DATA FOR THE TASK »
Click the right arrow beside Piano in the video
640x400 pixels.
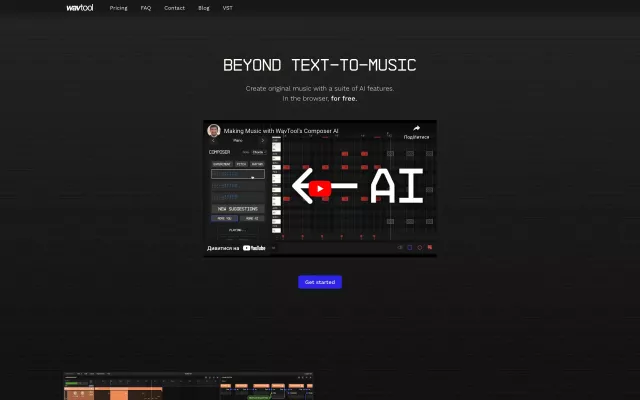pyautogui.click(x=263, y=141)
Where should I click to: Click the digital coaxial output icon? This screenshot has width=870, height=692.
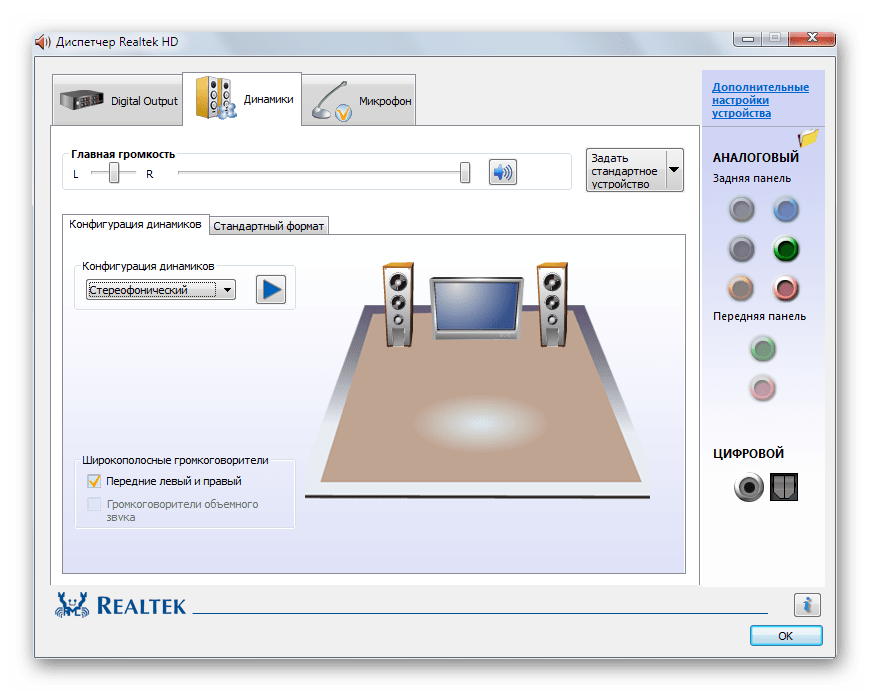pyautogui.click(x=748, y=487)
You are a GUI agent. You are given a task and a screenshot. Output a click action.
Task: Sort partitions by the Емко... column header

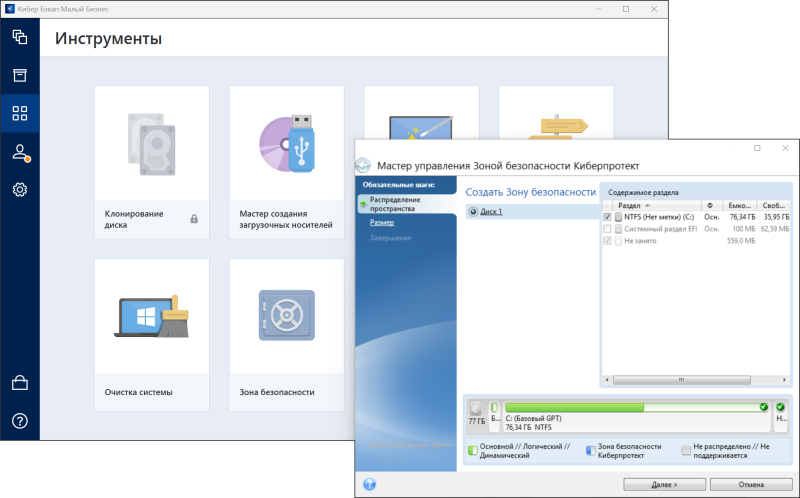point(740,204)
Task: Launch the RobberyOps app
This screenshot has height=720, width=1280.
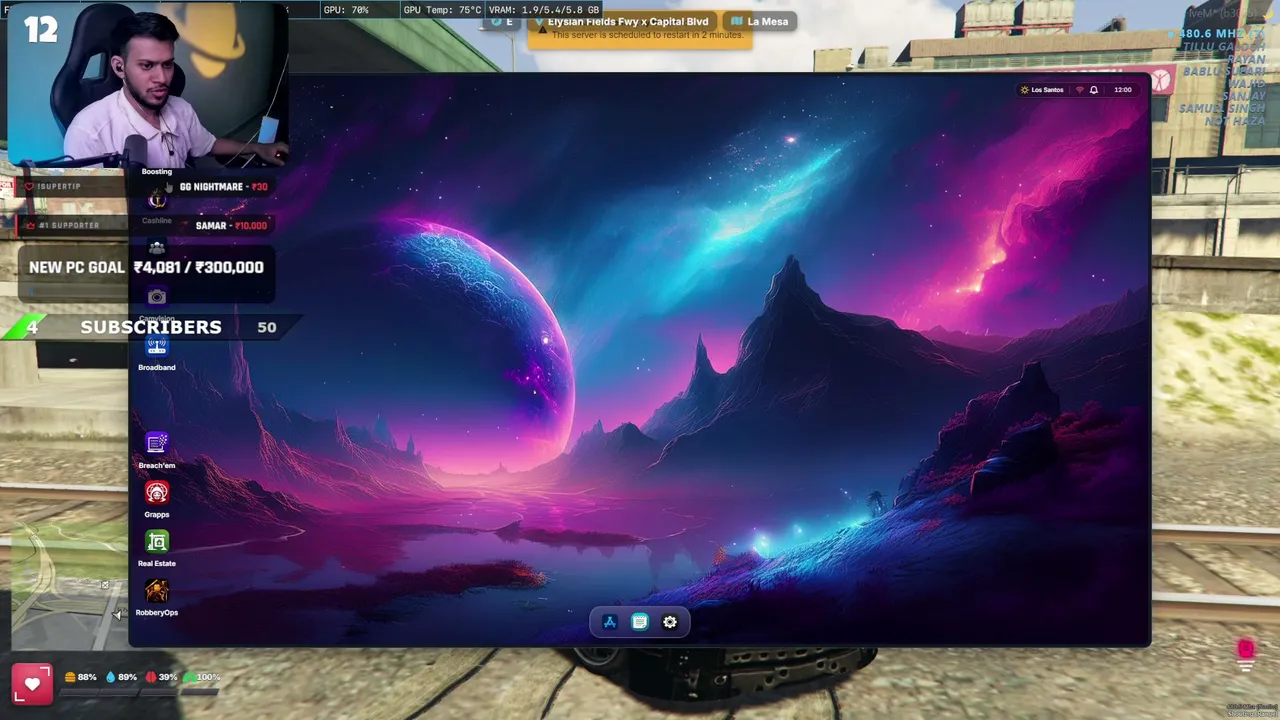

STATED GOAL » Could you write out again every line from the one containing "Where should I" through the last line, requests included, and shift each coordinate in the answers by adding 94 to it? Leave the pictures out.

SOLUTION TO THIS TASK »
Where should I click to: Click the digital coaxial output icon? This screenshot has width=870, height=692.
pyautogui.click(x=842, y=581)
You are a GUI agent. You are given a task and a screenshot. Output a click action.
Task: Sort partitions by the Емко... column header

point(834,298)
Task: Launch the RobberyOps app
This screenshot has height=720, width=1280.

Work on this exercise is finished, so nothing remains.